[Pixel coordinate grounding listing]
=== Begin Enclosure ===
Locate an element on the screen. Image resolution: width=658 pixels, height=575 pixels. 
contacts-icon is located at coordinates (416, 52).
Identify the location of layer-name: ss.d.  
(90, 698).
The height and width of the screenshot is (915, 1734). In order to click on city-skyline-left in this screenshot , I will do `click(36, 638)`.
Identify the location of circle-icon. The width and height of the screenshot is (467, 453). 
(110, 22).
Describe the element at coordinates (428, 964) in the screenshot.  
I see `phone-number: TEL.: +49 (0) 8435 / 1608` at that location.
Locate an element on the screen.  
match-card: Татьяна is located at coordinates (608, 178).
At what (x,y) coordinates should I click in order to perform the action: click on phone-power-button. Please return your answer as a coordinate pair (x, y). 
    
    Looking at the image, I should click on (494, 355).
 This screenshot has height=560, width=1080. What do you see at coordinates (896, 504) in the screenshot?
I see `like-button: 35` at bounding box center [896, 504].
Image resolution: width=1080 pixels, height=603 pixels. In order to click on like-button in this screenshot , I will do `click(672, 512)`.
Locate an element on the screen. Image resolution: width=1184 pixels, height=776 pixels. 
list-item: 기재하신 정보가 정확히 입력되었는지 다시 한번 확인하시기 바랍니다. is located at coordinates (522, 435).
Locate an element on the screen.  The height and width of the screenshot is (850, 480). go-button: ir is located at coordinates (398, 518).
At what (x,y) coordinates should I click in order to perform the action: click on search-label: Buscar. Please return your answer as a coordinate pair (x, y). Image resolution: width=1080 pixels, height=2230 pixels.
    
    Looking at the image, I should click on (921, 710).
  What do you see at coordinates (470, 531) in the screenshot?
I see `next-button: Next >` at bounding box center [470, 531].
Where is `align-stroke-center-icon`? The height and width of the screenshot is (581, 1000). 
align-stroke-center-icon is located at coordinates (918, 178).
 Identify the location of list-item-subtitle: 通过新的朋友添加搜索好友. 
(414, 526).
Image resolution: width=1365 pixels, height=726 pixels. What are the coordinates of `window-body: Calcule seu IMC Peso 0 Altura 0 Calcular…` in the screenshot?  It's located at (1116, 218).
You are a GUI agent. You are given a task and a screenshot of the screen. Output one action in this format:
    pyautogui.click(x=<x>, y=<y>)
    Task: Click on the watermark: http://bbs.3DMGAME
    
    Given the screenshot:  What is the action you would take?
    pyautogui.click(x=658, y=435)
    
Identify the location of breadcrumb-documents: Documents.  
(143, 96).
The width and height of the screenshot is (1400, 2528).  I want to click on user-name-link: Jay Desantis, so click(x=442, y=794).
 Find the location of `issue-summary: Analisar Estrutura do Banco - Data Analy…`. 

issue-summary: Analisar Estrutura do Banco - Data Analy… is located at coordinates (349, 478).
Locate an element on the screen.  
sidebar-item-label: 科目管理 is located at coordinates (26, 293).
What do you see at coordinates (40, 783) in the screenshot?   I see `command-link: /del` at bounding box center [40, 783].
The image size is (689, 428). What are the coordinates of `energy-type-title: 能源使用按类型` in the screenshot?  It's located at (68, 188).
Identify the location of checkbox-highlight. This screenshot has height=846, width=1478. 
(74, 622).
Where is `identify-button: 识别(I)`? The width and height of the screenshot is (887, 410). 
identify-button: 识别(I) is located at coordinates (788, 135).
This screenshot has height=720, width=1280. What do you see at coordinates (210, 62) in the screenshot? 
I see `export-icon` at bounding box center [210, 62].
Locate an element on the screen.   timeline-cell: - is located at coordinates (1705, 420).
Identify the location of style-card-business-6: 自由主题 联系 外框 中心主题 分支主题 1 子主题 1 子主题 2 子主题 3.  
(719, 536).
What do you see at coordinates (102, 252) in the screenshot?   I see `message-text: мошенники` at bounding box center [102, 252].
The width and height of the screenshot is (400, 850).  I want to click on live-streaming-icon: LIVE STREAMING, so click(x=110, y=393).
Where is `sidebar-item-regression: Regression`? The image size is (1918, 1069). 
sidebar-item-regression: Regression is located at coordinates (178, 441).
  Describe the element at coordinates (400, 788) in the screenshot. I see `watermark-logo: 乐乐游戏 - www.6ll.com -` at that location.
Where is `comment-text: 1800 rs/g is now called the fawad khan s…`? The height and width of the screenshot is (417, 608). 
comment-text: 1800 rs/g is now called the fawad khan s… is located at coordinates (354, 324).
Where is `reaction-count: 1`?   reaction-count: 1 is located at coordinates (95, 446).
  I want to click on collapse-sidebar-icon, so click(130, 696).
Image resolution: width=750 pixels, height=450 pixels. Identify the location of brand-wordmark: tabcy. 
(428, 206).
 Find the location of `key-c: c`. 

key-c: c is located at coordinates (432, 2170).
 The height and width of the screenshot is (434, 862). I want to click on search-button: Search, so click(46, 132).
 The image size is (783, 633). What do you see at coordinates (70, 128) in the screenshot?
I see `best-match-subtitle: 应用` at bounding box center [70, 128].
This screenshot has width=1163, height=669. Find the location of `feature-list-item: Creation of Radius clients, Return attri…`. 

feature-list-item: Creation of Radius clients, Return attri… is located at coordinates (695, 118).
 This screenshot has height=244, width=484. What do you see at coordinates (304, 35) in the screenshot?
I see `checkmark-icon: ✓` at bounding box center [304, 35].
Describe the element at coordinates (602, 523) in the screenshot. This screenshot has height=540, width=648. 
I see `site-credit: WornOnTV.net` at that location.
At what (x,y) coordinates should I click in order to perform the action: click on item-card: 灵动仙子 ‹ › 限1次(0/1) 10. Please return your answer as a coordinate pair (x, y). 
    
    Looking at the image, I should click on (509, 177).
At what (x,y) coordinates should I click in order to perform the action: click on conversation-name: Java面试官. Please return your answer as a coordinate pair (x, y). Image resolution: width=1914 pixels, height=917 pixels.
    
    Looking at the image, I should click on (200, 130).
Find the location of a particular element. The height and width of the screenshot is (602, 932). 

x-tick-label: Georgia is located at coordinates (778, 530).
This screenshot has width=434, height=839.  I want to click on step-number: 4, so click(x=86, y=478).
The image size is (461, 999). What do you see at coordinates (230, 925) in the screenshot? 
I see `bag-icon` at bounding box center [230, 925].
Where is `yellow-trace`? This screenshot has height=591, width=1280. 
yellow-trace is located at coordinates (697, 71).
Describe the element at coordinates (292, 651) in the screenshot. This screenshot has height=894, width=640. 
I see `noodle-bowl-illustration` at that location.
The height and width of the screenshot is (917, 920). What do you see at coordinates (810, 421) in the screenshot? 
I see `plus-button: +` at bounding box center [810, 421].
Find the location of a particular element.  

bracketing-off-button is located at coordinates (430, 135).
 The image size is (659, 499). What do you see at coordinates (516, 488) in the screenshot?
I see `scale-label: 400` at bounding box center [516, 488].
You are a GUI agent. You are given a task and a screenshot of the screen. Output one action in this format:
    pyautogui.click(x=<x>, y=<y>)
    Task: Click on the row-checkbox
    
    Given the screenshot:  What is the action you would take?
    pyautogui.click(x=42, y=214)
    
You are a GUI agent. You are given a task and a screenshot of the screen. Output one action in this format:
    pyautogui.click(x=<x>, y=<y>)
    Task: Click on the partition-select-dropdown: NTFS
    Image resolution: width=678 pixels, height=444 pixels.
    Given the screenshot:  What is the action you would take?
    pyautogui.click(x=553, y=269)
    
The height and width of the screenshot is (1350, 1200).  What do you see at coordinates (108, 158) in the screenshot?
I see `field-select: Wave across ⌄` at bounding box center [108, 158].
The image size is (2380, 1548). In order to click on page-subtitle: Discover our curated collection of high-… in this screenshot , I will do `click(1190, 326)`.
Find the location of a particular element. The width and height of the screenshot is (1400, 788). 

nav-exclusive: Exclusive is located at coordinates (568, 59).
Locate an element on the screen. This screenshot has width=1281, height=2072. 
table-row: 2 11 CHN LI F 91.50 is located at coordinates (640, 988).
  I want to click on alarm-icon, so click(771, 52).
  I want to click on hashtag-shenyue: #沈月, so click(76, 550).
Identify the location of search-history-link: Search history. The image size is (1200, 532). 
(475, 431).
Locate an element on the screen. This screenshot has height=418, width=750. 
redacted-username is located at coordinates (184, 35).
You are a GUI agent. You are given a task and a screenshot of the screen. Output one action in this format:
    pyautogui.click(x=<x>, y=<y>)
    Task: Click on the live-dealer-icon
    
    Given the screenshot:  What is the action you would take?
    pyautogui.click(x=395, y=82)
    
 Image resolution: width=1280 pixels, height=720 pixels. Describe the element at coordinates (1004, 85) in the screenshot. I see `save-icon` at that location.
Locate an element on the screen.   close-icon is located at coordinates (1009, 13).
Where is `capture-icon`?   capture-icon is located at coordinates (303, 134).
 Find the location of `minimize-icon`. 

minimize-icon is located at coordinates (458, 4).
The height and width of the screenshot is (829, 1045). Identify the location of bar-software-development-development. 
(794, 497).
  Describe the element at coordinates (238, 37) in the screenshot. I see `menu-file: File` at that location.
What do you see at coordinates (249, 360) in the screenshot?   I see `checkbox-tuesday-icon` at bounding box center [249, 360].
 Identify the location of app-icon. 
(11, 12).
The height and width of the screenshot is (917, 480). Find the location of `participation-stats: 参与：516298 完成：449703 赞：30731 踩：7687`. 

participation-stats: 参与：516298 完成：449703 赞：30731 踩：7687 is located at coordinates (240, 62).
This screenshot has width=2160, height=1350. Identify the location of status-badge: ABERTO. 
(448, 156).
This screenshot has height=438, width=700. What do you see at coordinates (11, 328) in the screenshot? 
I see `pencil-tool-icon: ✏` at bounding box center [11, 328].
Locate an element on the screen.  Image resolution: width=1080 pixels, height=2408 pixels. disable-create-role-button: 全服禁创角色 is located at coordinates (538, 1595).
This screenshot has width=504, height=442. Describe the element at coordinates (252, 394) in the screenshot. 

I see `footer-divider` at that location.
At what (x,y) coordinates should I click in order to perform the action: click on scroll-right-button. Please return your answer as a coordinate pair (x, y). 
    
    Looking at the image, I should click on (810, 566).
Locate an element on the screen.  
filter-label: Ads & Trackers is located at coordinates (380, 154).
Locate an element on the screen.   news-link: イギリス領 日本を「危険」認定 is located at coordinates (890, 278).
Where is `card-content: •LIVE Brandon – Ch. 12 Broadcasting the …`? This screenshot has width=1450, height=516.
=== End Enclosure ===
> [TASK INSTRUCTIONS]:
Duplicate the lines of the listing above, from the line holding "Describe the element at coordinates (428, 964)" through the line holding "match-card: Татьяна is", inclusive.

> [RESULT OF THE TASK]:
Describe the element at coordinates (428, 964) in the screenshot.  
I see `phone-number: TEL.: +49 (0) 8435 / 1608` at that location.
Locate an element on the screen.  
match-card: Татьяна is located at coordinates (608, 178).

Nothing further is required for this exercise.